La gente conocía las pausas tras cada oración, las respuestas a cada letanía, e intentaba ayudar a Apolonio repitiendo la estructura de la misa como seres autómatas.
Con el tiempo, y poco a poco, dejaron de ir Pedro, luego Nicasio, y luego Jesús.
Al cabo de dos años, tan sólo acudía ya María, la más vieja del pueblo, y Eugenio, el ermitaño que solo salía de su campestre soledad para ir a iglesia.
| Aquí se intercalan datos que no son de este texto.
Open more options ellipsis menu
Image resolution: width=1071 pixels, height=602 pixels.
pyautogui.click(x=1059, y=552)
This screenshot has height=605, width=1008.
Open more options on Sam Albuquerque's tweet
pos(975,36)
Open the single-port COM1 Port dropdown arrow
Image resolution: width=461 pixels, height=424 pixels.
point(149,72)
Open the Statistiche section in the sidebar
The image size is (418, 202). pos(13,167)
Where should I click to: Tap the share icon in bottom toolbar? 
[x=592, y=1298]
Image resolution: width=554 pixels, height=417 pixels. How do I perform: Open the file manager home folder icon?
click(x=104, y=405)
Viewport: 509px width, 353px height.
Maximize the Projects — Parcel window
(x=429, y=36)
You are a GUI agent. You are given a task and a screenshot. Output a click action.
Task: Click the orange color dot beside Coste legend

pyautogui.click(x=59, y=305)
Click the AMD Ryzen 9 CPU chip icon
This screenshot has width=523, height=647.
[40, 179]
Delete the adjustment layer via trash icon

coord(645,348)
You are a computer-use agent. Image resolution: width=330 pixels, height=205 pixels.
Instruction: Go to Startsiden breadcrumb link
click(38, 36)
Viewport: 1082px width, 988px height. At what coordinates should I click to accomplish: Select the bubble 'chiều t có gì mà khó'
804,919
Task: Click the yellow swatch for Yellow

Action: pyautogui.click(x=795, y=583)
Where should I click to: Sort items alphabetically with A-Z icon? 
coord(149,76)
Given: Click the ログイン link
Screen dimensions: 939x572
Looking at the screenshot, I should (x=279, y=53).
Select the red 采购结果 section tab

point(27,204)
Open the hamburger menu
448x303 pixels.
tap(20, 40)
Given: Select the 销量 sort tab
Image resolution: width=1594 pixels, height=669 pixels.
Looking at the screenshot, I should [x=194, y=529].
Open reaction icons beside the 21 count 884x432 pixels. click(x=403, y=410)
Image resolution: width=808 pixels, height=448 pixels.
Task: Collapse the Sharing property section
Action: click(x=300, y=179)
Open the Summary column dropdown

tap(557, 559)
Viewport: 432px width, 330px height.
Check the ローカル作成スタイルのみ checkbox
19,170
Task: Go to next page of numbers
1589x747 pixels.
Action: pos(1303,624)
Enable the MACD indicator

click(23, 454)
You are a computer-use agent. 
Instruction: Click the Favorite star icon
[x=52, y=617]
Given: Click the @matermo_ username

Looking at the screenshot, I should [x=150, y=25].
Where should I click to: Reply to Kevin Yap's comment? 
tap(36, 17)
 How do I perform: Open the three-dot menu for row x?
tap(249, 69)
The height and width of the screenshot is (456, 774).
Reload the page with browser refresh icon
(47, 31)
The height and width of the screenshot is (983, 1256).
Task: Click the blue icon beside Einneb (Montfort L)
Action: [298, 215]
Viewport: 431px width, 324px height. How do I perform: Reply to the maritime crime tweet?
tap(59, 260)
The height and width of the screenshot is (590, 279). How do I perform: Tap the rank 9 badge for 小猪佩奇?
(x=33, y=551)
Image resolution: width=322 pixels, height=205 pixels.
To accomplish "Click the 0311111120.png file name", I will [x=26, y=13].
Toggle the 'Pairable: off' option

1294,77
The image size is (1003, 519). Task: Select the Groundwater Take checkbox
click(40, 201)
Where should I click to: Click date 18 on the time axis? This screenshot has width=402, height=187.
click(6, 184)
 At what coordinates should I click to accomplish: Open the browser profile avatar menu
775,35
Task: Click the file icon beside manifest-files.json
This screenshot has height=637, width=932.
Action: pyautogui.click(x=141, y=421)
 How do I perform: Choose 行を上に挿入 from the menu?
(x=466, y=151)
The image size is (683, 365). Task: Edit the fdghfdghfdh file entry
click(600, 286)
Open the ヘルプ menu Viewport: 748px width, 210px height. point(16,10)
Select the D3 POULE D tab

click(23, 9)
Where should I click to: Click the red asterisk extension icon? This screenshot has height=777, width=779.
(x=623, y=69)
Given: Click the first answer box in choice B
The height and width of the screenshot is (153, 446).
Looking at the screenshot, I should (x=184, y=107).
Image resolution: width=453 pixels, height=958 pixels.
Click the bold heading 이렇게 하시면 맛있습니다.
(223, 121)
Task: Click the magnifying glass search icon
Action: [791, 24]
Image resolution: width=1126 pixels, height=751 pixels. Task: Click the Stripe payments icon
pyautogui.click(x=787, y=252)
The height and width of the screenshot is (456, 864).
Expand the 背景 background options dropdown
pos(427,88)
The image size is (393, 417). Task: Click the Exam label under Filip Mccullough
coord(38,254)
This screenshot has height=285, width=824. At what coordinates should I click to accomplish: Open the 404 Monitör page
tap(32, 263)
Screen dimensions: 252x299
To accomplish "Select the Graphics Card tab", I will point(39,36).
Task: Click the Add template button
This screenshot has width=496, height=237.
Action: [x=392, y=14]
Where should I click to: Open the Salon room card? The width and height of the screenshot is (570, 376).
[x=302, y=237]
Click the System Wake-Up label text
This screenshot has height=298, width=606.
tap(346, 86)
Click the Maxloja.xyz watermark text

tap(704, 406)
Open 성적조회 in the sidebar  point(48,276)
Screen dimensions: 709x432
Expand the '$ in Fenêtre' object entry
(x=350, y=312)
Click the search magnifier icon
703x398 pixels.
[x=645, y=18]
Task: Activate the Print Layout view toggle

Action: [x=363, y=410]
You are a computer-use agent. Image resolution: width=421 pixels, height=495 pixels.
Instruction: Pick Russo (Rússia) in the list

Así fue el final de la última misa del pueblo:
- Nbub mjnopdwb dbuibhs dhwduih.- Dijo Apolonio.
- Y con su espíritu.- Respondieron María y Eugenio.
- BKIn BYG nkinmlb bub.- Los dos buenos cristianos interpretaron la pausa de Apolonio como un punto.
- Demos gracias al señor Dios.- Dijeron al unísono.
Apolonio agachó la cabeza y rogó al Señor que les perdonara, porque María tenía buena intención al responder a su incomprensible frase aunque no la hubiera terminado. También pidió por Eugenio, el solitario ermitaño que recitaba de memoria las respuestas interpretando los gestos de María, porque el pobre hombre, era sordo.